The sentinel cases of the debilitating lung disease bronchiolitis obliterans were among workers at a microwave popcorn facility. It wasn’t too long before NIOSH researchers suspected the illnesses were related to workers’ exposure to the butter flavoring agent used in the plant. The compounds are typically a mixture of volatile organic compounds (VOC), many of which can irritate severely the skin, eyes and respiratory tract. Diacetyl, a 4-carbon alpha-diketone, was one of the VOCs identified in the microwave popcorn plant environment. Diacetyl has come to serve as the catch-all name for the butter-flavoring agents, although NIOSH researchers noted:
“the vapors emitted from butter flavoring are a complex mixture that produces necrosis that cannot be explained by the known toxicological properties of any of its components.” (Hubbs, et al. 2002)
Although popcorn makers began selling still buttery-flavored product labeled “no diacetyl,” Sphere’s Andrew Schneider has been investigating whether a ‘no diacetyl’ claim translates into less health risk to exposed workers and consumers.

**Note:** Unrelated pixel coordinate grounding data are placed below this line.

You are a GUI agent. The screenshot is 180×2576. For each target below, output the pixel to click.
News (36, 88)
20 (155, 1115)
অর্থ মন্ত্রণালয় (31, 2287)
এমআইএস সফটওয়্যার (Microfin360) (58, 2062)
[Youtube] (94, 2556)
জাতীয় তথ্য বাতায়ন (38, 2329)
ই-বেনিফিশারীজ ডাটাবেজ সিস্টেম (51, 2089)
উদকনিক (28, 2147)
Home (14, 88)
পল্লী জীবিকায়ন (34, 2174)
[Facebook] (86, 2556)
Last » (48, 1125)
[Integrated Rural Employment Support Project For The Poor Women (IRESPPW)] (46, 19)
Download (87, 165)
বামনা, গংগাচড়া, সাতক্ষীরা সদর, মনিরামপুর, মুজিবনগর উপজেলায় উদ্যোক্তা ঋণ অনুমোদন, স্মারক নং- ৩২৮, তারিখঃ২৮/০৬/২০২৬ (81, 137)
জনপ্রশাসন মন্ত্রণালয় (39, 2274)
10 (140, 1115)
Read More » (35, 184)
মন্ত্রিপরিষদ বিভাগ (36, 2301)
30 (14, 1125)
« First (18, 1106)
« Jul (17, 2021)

His sources have consistently said “No.” Now, so does NIOSH Director John Howard.
In a December 23 letter to new OSHA chief David Michaels, the NIOSH Director wrote:
“…starter distillate [which eventually creates diacetyl], acetoin, and 2,3 pentanedione exemplify the lack of evidence demonstrating the workplace safety of potential substitutes for diacetyl; and document some evidence that potential substitutes are also respiratory hazards.”
Not that OSHA’s health scientists really need this official word from NIOSH that compounds of this nature can damage the respiratory system, but it does create an opportunity for OSHA’s new leadership: engaging actively in inter-agency policy discussions to improve the Toxic Substances Control Act. Few could benefit more than workers from a law that improves OSHA’s statutory authority to prevent harm from exposure to chemicals, encourages safer alternatives, and enhances right-to-know.